The Issue: It is unclear how much of a patient’s annual premium is spent on actual dental care in Virginia 

  • Transparency in how dental plans are structured and how much a plan pays out over time in claims will give employers and patients information that can be used to make informed decisions in how they will pay for essential dental care.
  • Health insurance carriers are required by the ACA to spend at least 80% of patient premiums on patient care – dental plans have no such requirement. Meanwhile, Dental insurers in Virginia are not currently required to publicly report the actual ratio of claims paid to the premium revenue they take in the large group market.
  • This lack of transparency could lead employers to partner with hollow dental plans and no easy way to understand what portion of their premiums go to insurance company overhead/profits.

The Solution: Support Virginia Dental Association Legislation for Transparency and Reporting

Senate Bill 257 will increase transparency and accountability in dental insurance by requiring dental insurance carriers to disclose their Actual Loss Ratio (ALR) annually in the large group, small group and individual markets.

What will this legislation require?

  • The Bureau of Insurance (BOI) will post annual dental insurance carriers ALRs on their website. A two-year lookback will allow patients and employers to understand and compare trends among dental insurance companies and how much of their premium dollars are spent on dental care.
  • A work group will also be convened of stakeholders including dental carriers to evaluate the need for changes regarding ethics and fairness in dental carrier business practices. 

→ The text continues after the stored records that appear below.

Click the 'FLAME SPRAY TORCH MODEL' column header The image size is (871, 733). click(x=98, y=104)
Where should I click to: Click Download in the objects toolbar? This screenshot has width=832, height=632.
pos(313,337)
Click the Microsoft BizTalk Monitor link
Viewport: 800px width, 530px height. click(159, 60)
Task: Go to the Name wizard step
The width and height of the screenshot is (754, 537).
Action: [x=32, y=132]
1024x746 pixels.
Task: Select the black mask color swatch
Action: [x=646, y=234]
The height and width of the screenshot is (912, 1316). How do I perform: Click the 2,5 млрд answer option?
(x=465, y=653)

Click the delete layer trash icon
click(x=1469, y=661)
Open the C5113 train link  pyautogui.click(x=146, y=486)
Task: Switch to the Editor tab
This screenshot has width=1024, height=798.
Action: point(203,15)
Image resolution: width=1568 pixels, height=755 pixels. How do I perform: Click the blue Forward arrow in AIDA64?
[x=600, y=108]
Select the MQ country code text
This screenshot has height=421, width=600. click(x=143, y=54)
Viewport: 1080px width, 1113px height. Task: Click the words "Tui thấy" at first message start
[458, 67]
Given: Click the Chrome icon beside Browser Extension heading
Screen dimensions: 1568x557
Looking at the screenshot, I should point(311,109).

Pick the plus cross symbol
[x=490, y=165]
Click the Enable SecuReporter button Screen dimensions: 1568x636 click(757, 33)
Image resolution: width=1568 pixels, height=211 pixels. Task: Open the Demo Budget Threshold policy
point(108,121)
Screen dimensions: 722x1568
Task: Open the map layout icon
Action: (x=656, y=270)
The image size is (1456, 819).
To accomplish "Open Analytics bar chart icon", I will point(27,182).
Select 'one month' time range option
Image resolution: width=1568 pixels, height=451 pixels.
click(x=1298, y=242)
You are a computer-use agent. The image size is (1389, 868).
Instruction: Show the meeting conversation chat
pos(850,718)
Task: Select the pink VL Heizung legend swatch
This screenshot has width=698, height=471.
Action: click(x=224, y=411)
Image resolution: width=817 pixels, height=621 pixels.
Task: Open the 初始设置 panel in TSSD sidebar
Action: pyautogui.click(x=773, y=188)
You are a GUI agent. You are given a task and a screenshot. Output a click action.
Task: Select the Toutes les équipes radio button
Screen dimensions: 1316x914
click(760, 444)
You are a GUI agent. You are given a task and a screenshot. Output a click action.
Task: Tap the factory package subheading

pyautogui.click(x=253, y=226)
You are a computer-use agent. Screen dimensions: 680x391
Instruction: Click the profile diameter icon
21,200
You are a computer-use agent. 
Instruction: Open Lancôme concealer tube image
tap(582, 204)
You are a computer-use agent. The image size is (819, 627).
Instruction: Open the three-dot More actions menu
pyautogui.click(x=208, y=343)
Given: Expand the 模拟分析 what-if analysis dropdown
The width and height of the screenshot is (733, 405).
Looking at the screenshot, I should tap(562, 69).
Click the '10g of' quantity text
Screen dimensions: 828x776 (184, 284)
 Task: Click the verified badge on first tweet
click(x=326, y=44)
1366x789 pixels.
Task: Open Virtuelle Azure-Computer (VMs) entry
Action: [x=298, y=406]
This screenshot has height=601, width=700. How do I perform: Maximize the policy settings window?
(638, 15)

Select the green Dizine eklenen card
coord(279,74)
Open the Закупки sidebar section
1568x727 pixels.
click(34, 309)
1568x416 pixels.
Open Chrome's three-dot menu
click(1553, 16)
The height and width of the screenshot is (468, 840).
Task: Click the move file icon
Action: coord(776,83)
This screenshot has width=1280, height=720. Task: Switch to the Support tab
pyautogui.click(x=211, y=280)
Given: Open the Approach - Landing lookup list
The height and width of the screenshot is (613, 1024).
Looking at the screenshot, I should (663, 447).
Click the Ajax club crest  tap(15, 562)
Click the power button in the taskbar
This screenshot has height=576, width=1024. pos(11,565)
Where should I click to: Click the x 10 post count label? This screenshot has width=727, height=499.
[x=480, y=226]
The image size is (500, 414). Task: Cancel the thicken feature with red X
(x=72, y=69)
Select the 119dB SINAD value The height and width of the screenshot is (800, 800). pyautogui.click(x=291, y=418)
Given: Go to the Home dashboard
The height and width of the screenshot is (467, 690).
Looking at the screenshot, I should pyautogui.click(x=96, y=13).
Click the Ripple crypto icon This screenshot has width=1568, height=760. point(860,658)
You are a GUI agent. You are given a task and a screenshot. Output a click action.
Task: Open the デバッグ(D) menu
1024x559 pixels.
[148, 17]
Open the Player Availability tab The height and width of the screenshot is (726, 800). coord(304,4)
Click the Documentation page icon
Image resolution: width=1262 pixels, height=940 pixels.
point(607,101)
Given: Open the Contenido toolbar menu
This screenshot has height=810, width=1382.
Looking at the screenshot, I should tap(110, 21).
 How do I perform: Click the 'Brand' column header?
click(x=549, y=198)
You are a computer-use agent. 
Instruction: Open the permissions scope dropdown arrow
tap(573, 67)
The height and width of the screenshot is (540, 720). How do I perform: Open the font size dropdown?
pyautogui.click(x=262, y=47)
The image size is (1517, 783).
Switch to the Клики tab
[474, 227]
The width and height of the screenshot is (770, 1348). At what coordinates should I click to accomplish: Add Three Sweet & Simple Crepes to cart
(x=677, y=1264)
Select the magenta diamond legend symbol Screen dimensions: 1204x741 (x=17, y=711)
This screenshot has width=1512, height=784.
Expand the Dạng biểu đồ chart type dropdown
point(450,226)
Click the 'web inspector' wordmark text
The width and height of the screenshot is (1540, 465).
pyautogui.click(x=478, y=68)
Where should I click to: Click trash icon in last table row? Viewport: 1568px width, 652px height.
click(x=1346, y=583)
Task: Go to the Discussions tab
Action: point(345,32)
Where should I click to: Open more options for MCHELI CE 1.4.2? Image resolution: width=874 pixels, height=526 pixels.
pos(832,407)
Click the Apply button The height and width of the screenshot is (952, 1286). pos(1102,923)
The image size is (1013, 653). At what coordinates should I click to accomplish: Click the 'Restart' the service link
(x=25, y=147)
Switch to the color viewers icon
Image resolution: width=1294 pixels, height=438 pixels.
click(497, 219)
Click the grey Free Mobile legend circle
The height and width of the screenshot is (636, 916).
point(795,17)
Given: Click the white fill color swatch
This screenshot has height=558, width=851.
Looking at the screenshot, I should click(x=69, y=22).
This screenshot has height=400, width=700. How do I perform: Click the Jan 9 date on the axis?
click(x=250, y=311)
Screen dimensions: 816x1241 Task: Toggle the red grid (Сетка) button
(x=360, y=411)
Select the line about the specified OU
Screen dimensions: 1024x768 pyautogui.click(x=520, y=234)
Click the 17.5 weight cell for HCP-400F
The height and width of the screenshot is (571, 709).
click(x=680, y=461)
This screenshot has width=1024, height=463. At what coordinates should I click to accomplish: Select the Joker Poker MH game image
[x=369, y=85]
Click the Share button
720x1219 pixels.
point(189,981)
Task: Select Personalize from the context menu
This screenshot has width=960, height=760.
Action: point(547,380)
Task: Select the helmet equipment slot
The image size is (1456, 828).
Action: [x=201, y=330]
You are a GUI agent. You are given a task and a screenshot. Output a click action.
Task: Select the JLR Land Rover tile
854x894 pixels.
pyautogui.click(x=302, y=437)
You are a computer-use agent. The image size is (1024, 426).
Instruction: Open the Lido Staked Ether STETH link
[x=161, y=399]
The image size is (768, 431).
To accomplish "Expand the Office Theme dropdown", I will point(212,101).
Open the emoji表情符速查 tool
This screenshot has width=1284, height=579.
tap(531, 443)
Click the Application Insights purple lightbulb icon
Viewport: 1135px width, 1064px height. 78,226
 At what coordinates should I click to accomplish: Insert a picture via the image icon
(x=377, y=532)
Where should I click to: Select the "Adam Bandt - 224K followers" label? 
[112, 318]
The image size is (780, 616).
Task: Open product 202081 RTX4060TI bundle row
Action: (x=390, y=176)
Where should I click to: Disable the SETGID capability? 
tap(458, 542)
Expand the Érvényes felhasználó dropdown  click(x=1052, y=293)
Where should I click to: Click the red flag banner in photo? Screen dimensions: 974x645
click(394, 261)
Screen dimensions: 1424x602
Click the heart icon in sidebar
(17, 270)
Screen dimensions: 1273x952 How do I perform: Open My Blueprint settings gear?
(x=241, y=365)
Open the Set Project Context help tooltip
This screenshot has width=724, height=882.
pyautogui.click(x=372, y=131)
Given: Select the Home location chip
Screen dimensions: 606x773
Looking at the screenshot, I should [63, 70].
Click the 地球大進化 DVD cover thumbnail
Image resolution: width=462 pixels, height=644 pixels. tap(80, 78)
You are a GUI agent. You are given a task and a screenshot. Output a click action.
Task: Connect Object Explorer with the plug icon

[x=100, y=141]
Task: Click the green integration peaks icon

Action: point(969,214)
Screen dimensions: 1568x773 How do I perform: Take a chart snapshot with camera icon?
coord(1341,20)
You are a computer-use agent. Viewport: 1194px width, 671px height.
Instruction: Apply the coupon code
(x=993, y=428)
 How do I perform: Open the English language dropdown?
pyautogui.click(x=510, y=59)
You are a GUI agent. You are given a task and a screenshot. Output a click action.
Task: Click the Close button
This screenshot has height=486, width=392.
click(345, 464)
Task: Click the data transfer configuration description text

How will Virginians benefit from this legislation?

  • It will enable employers and patients to make informed decisions with regards to their healthcare dollars. This bill requires uniform reporting so that dentists and patients can make informed decisions. 
  • It will incentivize the dental plans to encourage patients to actually USE the benefit.
  • Transparency and accountability will protect patients and provide incentives for insurers to operate efficiently.